- Activity
The records below are to be copied word for word, with every picture left out.

- Collected data entries
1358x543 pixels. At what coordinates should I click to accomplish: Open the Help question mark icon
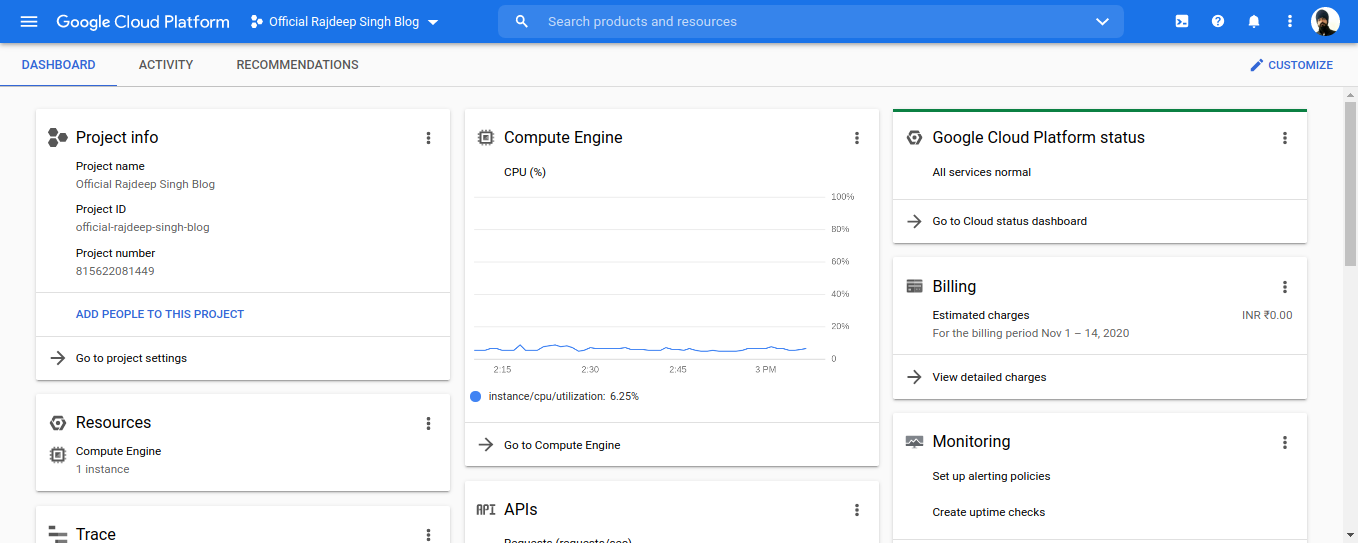tap(1218, 22)
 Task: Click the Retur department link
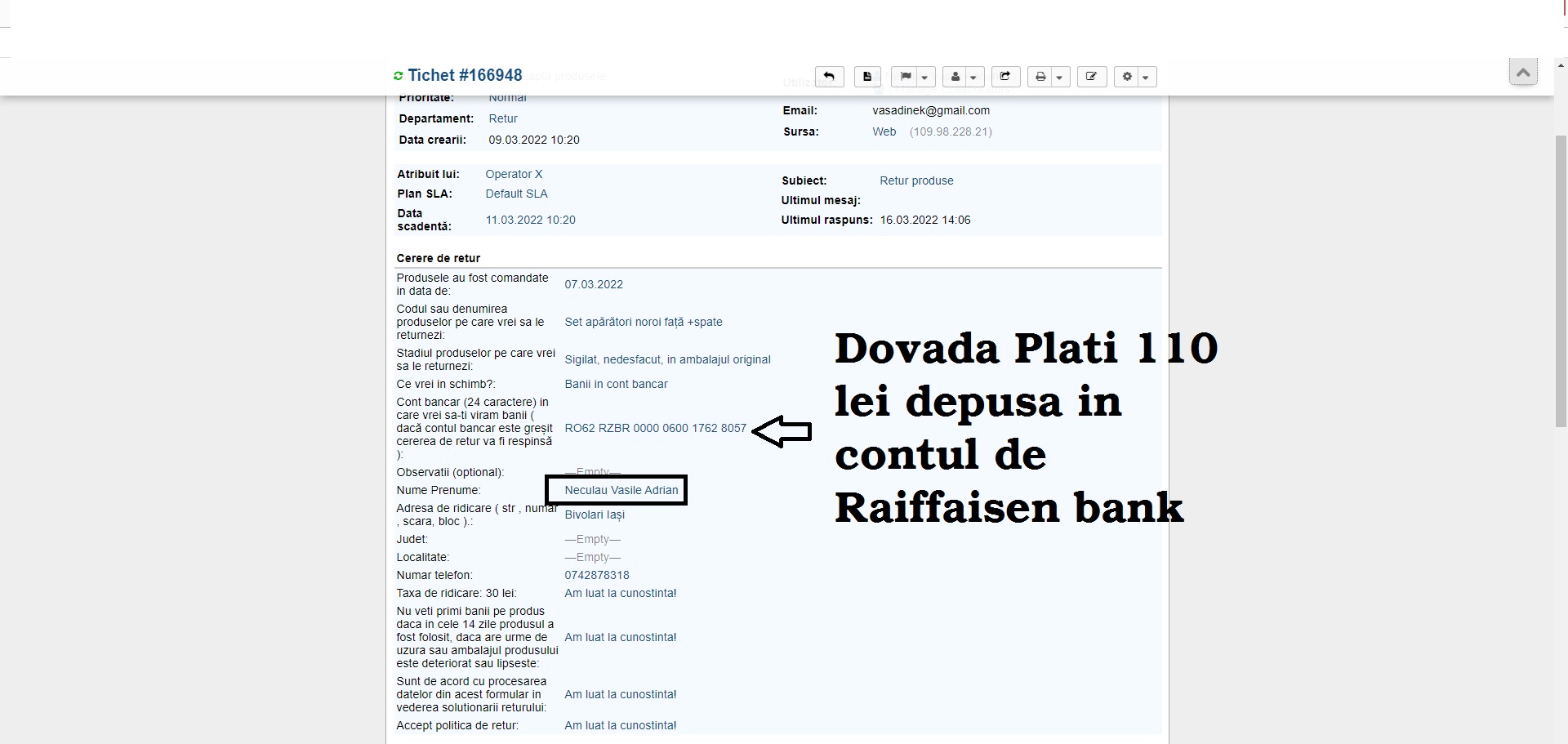503,118
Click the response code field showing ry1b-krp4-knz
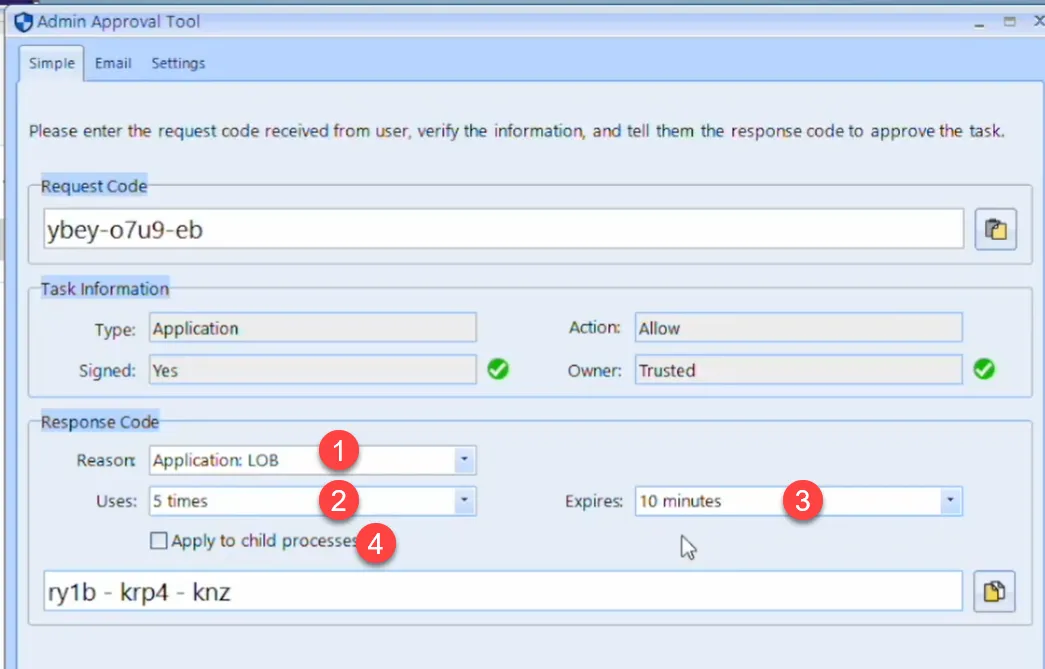1045x669 pixels. coord(500,591)
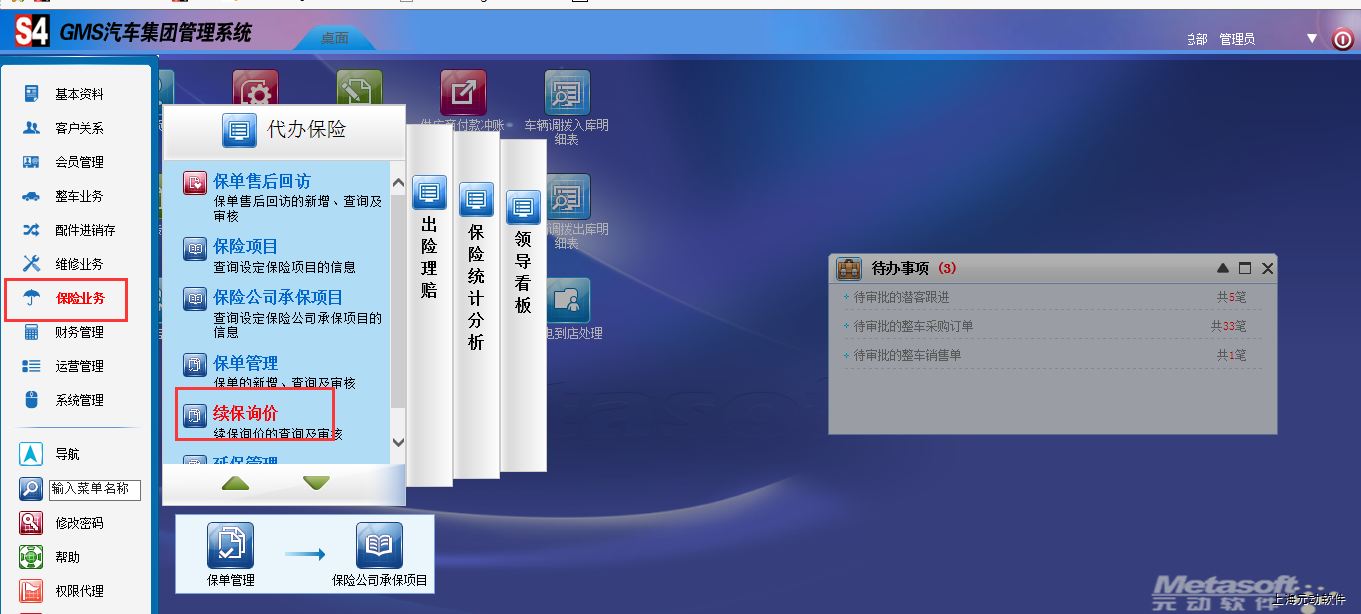Click the 输入菜单名称 search field
This screenshot has width=1361, height=614.
[95, 489]
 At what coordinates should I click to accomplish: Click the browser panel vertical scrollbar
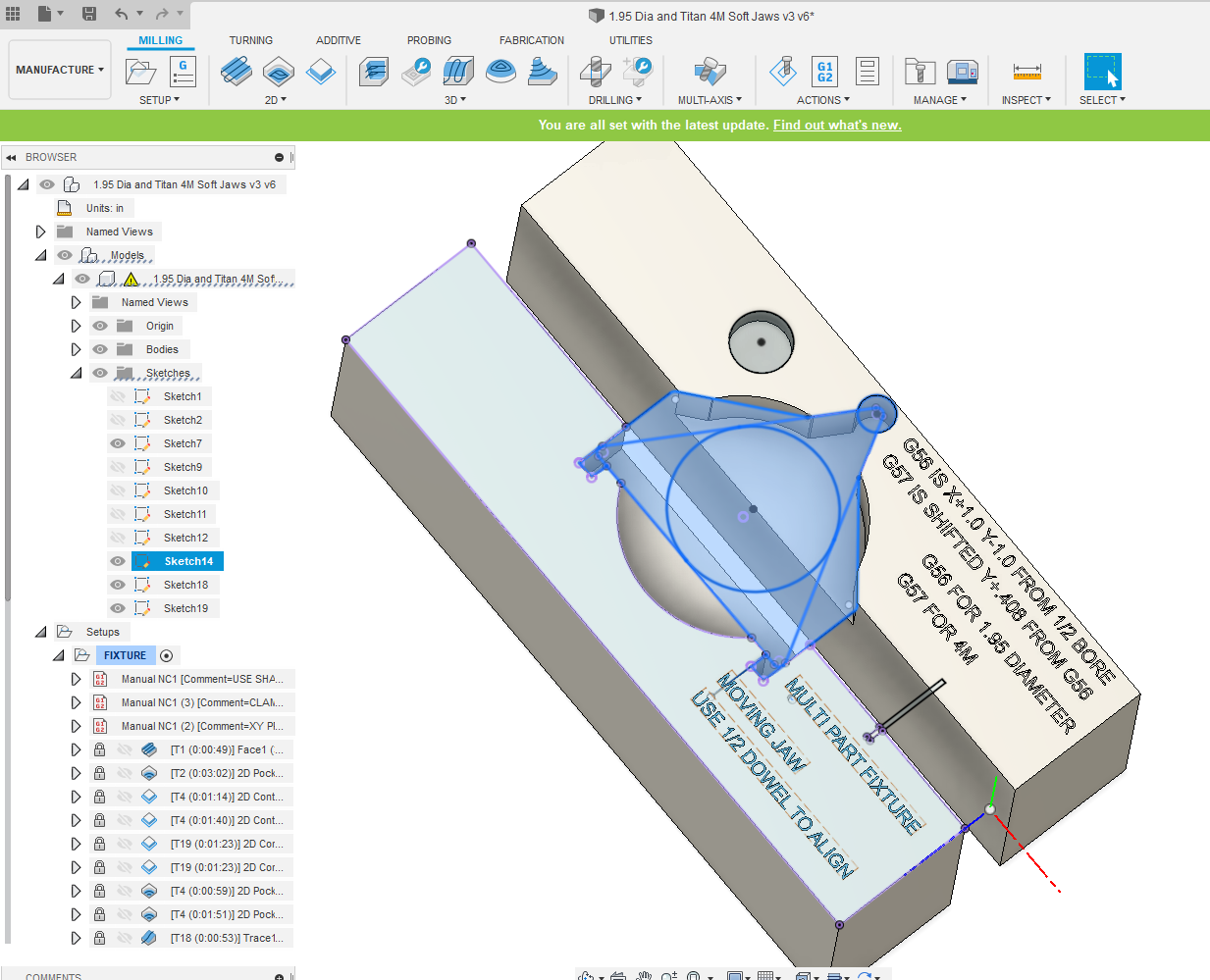(8, 392)
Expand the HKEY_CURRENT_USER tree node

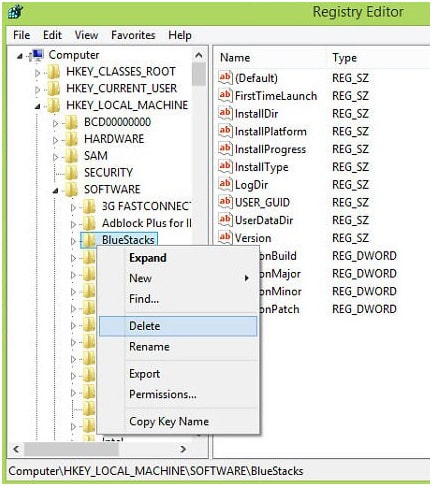[37, 89]
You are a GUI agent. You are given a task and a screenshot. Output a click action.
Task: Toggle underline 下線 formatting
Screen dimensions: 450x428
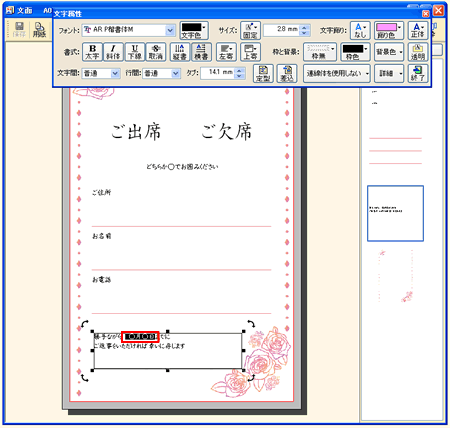135,52
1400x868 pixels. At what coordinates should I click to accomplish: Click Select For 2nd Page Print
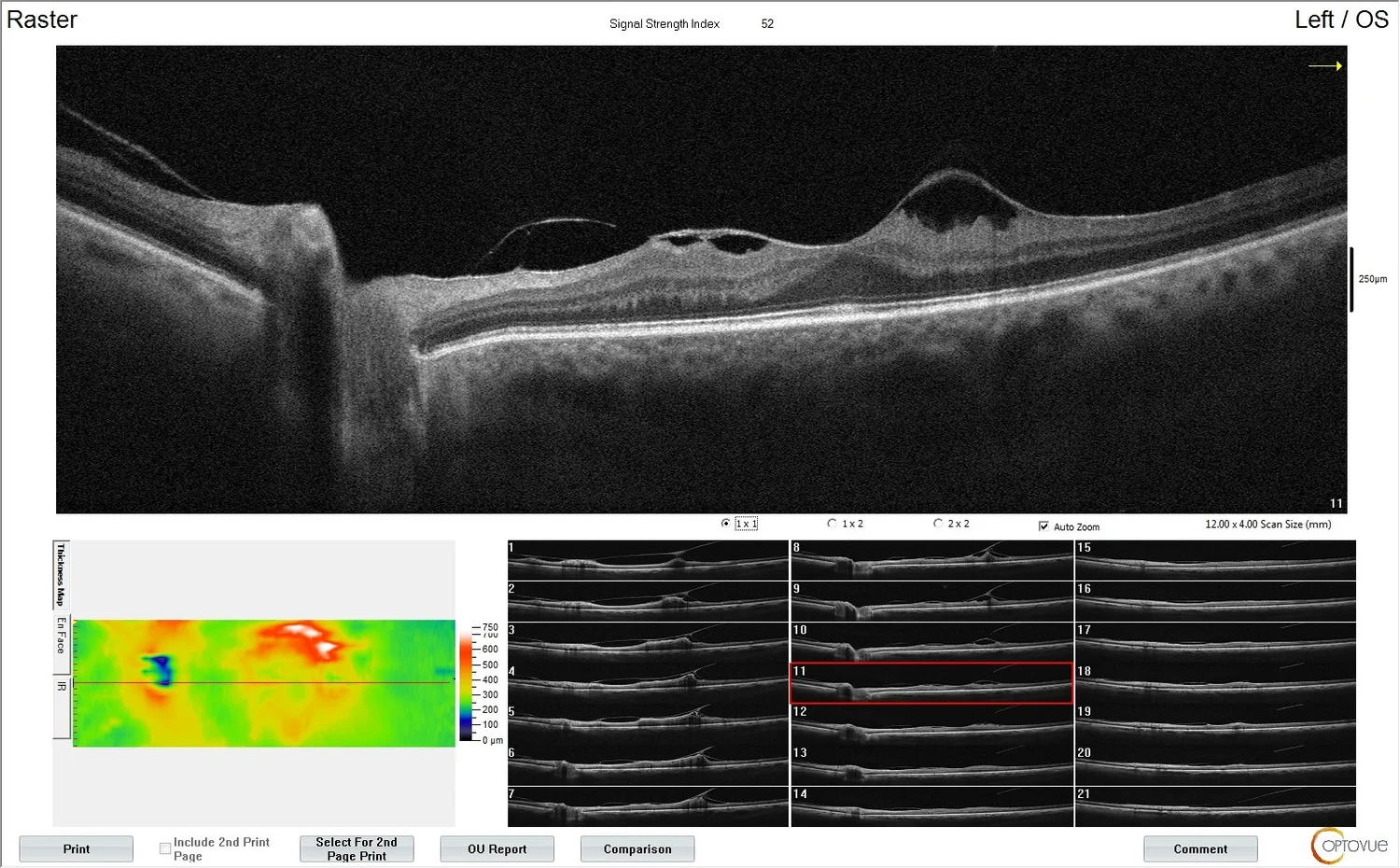tap(357, 848)
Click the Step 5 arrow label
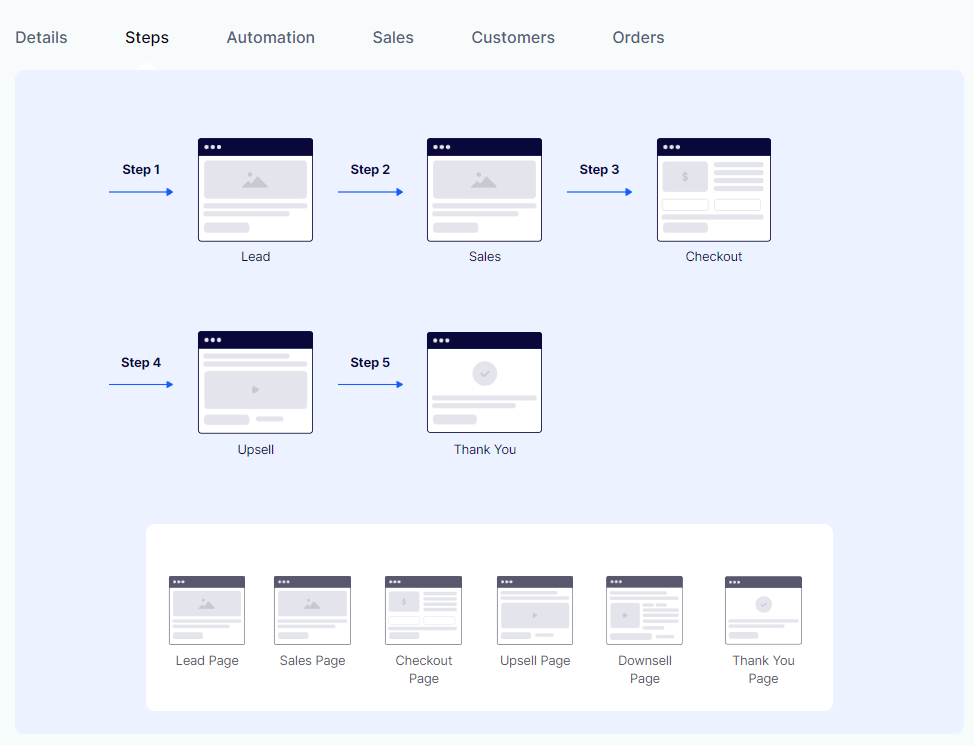Screen dimensions: 974x745 (x=370, y=363)
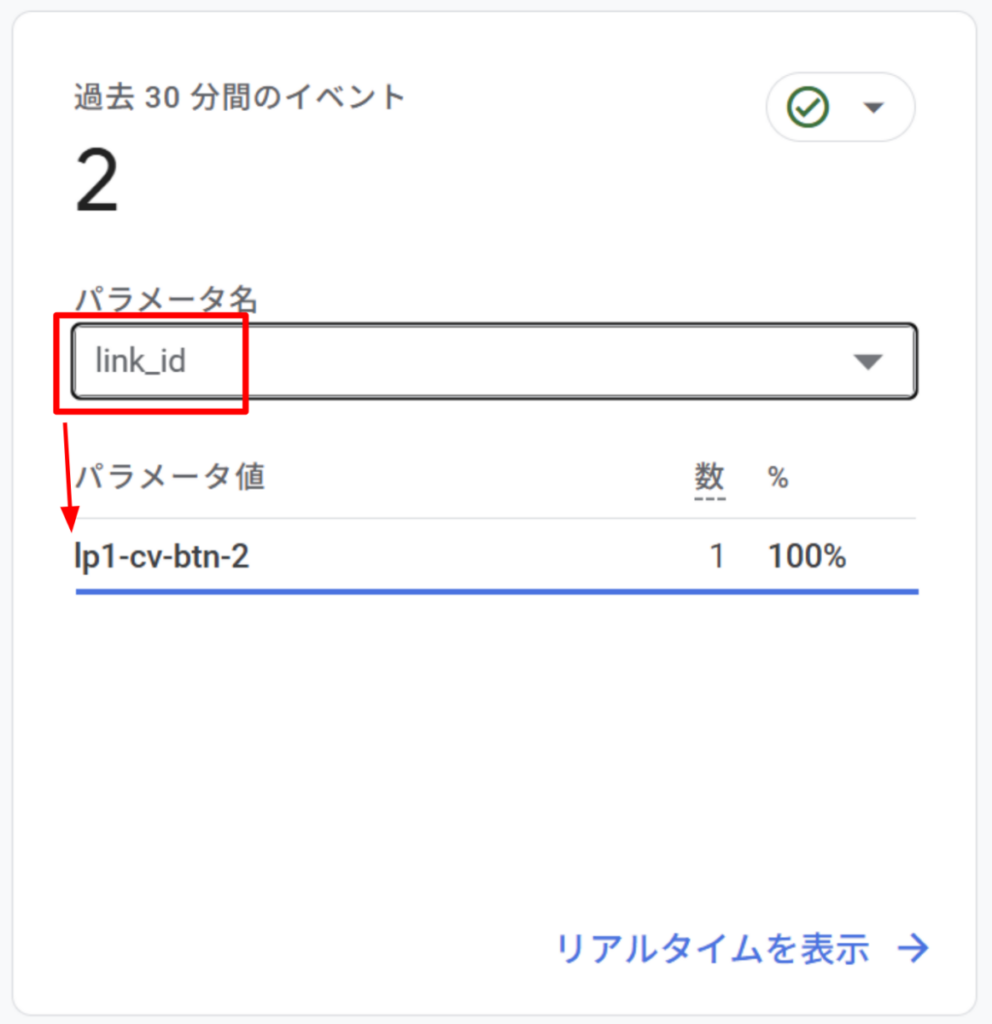Click the パラメータ値 column header
This screenshot has height=1024, width=992.
point(171,477)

- Response to this exercise
1358x543 pixels. At what coordinates should I click to accomplish: Open the Help question mark icon
tap(1218, 22)
 Task: Click the Retur department link
503,118
Click the response code field showing ry1b-krp4-knz
1045x669 pixels. coord(500,591)
Click the 输入菜单名称 search field
This screenshot has width=1361, height=614.
[95, 489]
 At what coordinates should I click to accomplish: Click the browser panel vertical scrollbar
(8, 392)
Expand the HKEY_CURRENT_USER tree node

[37, 89]
You are a GUI agent. You are given a task and a screenshot. Output a click action.
Task: Toggle underline 下線 formatting
Screen dimensions: 450x428
135,52
1400x868 pixels. At what coordinates should I click to accomplish: Click Select For 2nd Page Print
tap(357, 848)
Click the Step 5 arrow label
Screen dimensions: 974x745 (x=370, y=363)
Click the パラメータ値 column header
This screenshot has height=1024, width=992.
point(171,477)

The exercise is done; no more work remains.